Identity theft affects more than 12 million people in the United States each year, and that number continues to climb at an unsettling rate.
Identity theft happens when someone’s personal information is illegally accessed or stolen, typically for the purpose of committing fraud. But the targets aren’t exclusively individuals. Criminals are also targeting businesses. It is estimated that financial fraud that results from identity theft costs American businesses upwards of $56 billion yearly.
With business identity theft, criminals hijack a company’s identity using confidential company information such as its employer identification number (EIN) or federal tax identification number and exploit that information to obtain lines of credit with banks or vendors using the company’s name. The identity thieves then use the credit to purchase consumer electronics, household materials, gift cards, and other valuable items that they eventually flip for cash.
When the theft is uncovered, it’s often too late for many victims with the damage already inflicted. Consequences can include direct financial losses, ruined credit ratings and hundreds of lost hours dealing with the problem, among others.
So what can you do to keep your business from becoming a statistic? Start with these steps:
Develop and implement a security plan – With limited resources and tight budgets, it’s easy to see why many business owners prioritize developing business plans over creating a security plan. As a result, many businesses become vulnerable. Make sure that you have a security plan in place to protect your confidential business information. Having a contingency plan ready in case of a breach will also help to contain the damage and limit losses.

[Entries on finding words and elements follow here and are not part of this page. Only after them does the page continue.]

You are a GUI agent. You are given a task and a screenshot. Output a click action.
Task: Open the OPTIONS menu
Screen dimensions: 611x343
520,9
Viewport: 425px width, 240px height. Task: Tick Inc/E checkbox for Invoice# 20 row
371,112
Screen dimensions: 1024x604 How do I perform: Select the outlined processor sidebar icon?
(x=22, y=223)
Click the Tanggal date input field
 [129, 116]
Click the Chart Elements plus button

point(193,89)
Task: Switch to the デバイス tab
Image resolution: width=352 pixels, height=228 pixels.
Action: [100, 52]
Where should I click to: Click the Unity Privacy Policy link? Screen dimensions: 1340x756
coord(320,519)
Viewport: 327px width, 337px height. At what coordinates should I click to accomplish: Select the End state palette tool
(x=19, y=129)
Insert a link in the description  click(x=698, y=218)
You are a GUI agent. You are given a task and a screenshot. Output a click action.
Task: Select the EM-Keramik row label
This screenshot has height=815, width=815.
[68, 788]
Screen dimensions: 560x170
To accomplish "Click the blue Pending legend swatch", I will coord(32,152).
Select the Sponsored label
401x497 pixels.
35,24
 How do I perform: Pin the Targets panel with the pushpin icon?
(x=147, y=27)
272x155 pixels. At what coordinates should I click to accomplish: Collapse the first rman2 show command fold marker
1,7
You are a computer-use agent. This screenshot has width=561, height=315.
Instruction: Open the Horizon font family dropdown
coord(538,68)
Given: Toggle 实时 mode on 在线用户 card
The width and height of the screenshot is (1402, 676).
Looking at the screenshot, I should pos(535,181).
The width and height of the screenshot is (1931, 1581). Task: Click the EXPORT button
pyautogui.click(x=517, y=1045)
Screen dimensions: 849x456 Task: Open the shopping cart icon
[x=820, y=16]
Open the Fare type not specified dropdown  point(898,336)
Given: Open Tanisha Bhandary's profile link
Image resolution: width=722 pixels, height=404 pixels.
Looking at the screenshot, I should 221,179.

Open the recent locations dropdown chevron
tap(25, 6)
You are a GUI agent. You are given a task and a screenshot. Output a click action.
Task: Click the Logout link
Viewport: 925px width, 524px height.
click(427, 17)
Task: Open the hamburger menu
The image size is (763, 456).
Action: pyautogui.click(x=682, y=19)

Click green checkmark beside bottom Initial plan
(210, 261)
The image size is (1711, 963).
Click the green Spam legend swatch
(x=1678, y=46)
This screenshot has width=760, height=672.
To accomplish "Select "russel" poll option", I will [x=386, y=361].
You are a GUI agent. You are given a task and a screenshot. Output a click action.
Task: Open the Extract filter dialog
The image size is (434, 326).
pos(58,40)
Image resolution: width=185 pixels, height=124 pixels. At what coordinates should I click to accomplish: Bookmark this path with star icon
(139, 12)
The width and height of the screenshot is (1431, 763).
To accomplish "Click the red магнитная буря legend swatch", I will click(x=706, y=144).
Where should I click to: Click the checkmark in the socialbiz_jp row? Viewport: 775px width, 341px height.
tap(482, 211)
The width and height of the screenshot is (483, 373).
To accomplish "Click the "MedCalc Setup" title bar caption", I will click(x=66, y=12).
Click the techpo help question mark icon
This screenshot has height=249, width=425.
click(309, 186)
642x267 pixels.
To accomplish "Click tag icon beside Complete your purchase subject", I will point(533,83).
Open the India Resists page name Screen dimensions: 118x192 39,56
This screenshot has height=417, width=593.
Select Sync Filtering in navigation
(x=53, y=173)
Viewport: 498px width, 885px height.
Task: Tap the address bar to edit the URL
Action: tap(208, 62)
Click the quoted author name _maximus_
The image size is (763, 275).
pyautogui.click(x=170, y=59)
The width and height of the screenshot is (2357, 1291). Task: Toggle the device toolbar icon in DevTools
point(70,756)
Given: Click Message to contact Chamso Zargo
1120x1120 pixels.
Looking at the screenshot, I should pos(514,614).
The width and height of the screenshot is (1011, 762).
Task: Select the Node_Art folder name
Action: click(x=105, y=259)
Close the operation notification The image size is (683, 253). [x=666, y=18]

Keep a close eye on your company’s credit and activity reports – A good way to detect potential identity theft is by monitoring your business’s credit report. Subscribe to a credit monitoring service if possible and take advantage of online billing when available. Some states offer an email notification service to business owners that alert them of any activity involving their business. By constantly auditing and reconciling your accounts, you will be able to promptly spot and report any unusual activity on your accounts before anyone can do substantial damage to your business.
Safeguard your company’s sensitive documents and information – Limit the number of ways ID thieves can access your company’s confidential information by keeping all of your documents and records in a secure location and by properly disposing of all information you no longer require. That means shredding all printed information and destroying or securely wiping all storage devices like hard drives and discs before disposal. Also, avoid sharing your company’s federal tax identification number, employer identification number, bank statements and other sensitive information with anyone unless absolutely necessary and always verify requests for such information. The same is true when transacting with third parties such as banks and vendors online. If you have to fill out a form on the web, only do so via encrypted connection, which is indicated by a padlock icon and “https” in the website’s URL.
Implement safe data practices – Identity thieves steal your data in many ways. Some do it the old fashioned way by going through your company’s trash or intercepting your mail, while others use more advanced methods like hacking and phishing. By following safe data practices such as proper information storage and disposal, and keeping your network and workstations protected and updated, you make your company much more difficult to target.
You have made considerable investments in terms of time, money and resources to growing your business. Don’t let it all go to waste. Make sure that you put in the same amount of effort and resources in keeping your company secure from identity theft and against a host of other threats.